Kai Li, Princeton University
li@cs.princeton.edu

Seminar on People, Computers, and Design
Stanford University November 10, 2000

While most computer technology has been moving on the curve of Moore's law, the display resolution has been improving only at the rate of about 5% per year during the past two decades. The Princeton Scalable Display Wall project explores how to build and use a large-format high-resolution, display with multiple commodity components. Our goal is to construct a collaborative space that fully utilizes a large-format display, immersive sound, and natural user interfaces. This talk gives an overview of the project and describes the research challenges in building the display wall, and our experiences in using the display wall.

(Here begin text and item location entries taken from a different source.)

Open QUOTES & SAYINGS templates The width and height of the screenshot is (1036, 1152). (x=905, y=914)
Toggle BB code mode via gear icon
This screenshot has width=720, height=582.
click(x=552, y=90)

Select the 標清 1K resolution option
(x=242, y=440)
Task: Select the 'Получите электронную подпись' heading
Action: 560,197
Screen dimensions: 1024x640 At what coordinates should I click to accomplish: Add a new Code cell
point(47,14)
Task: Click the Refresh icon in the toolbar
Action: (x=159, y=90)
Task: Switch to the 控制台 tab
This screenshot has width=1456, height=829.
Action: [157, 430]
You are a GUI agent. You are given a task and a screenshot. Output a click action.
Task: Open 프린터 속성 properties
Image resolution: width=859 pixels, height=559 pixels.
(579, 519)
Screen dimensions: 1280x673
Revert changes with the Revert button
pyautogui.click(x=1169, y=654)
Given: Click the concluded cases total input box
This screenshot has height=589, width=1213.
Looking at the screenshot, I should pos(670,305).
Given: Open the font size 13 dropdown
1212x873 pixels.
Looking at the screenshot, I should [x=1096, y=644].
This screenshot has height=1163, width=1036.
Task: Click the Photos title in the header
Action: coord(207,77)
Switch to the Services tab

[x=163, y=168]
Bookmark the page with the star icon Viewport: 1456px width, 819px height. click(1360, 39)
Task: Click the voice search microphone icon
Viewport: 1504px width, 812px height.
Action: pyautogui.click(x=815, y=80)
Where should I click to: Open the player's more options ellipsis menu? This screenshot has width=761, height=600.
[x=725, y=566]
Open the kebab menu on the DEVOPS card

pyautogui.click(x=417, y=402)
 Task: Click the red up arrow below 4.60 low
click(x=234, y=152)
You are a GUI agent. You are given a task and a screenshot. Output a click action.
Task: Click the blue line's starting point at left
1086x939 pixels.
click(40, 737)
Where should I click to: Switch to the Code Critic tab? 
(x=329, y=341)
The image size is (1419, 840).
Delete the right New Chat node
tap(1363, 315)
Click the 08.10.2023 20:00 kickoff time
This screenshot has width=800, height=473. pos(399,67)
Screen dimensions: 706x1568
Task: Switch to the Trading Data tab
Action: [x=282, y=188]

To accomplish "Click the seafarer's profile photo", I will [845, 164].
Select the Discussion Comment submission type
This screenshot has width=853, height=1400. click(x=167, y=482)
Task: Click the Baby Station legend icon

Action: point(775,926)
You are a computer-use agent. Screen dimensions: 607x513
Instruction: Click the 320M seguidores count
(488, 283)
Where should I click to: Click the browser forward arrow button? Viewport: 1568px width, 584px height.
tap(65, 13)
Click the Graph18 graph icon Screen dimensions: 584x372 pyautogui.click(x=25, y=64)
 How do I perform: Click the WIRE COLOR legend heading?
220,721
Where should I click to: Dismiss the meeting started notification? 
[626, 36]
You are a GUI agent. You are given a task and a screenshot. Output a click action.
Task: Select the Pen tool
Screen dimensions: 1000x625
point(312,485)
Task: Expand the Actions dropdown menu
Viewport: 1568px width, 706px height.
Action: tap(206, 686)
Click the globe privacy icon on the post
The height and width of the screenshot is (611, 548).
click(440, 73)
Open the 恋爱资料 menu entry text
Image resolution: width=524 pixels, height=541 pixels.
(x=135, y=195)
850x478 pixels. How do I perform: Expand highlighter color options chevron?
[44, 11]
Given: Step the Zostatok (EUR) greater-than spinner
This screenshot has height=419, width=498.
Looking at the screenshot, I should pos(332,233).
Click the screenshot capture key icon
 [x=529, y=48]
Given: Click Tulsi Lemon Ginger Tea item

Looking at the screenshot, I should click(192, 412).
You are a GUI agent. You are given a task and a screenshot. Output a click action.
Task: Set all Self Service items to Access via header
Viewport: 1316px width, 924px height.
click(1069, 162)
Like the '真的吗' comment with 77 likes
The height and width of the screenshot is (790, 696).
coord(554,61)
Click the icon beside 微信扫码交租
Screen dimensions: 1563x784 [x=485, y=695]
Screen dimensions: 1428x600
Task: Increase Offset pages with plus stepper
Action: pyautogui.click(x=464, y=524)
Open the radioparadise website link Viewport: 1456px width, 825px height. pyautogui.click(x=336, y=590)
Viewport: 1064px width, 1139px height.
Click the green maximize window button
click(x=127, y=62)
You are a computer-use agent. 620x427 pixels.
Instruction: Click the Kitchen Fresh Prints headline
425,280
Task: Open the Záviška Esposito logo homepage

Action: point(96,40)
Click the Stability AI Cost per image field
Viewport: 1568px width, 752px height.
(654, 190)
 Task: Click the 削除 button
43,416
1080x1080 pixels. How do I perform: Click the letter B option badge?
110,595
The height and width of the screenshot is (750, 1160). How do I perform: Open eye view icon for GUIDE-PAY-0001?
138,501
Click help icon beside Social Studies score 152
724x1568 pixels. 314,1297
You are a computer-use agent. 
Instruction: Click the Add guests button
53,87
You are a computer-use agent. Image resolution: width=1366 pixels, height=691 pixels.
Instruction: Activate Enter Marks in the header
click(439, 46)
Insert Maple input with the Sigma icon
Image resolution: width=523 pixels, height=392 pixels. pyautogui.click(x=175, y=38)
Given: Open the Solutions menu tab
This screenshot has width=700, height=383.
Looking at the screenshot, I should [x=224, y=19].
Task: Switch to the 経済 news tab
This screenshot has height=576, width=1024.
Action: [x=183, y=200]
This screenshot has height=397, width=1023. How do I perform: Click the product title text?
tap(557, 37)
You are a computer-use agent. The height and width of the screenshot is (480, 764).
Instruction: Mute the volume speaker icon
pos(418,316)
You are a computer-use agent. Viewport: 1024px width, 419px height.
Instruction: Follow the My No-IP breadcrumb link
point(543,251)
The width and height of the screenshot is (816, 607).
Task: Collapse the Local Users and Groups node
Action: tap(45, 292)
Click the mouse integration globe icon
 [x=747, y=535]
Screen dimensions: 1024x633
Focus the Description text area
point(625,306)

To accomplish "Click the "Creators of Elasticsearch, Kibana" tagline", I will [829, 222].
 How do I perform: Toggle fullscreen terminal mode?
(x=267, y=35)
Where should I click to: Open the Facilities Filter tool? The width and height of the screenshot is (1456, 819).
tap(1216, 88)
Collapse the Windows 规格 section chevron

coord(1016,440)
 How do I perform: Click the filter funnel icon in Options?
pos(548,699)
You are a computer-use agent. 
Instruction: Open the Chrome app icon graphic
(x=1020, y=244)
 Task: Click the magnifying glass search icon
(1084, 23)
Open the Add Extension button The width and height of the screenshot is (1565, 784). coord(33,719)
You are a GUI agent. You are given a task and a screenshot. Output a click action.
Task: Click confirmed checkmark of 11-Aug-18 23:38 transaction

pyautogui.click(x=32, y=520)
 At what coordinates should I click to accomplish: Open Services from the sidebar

Kai Li is a professor at the Computer Science Department of Princeton University. His research interests include operating systems, computer architecture, distributed systems, and scalable display systems. He has led several research projects at Princeton including the Shared Virtual Memory project which is a follow-on project to his initial creation of the concept of software distributed shared memory in his Ph.D. thesis, the Scalable I/O project which is a multi-institutional effort to attack I/O bottleneck problems for supercomputers, the Scalable High-performance Really Inexpensive MultiProcessor (SHRIMP) project which investigates how to build high-performance servers, and the Scalable Display Wall project which explores how to build and use a high-resolution, large-scale collaborative environment where users can communicate across space and time. He joined Princeton after receiving his Ph.D. degree from Yale University In 1986. Prior to that, he received his B.S. degree from Jilin University in China and M.S. degree from University of Science and Technology of China, Academy of Sciences of China, respectively. He was elected to become an ACM fellow in 1998.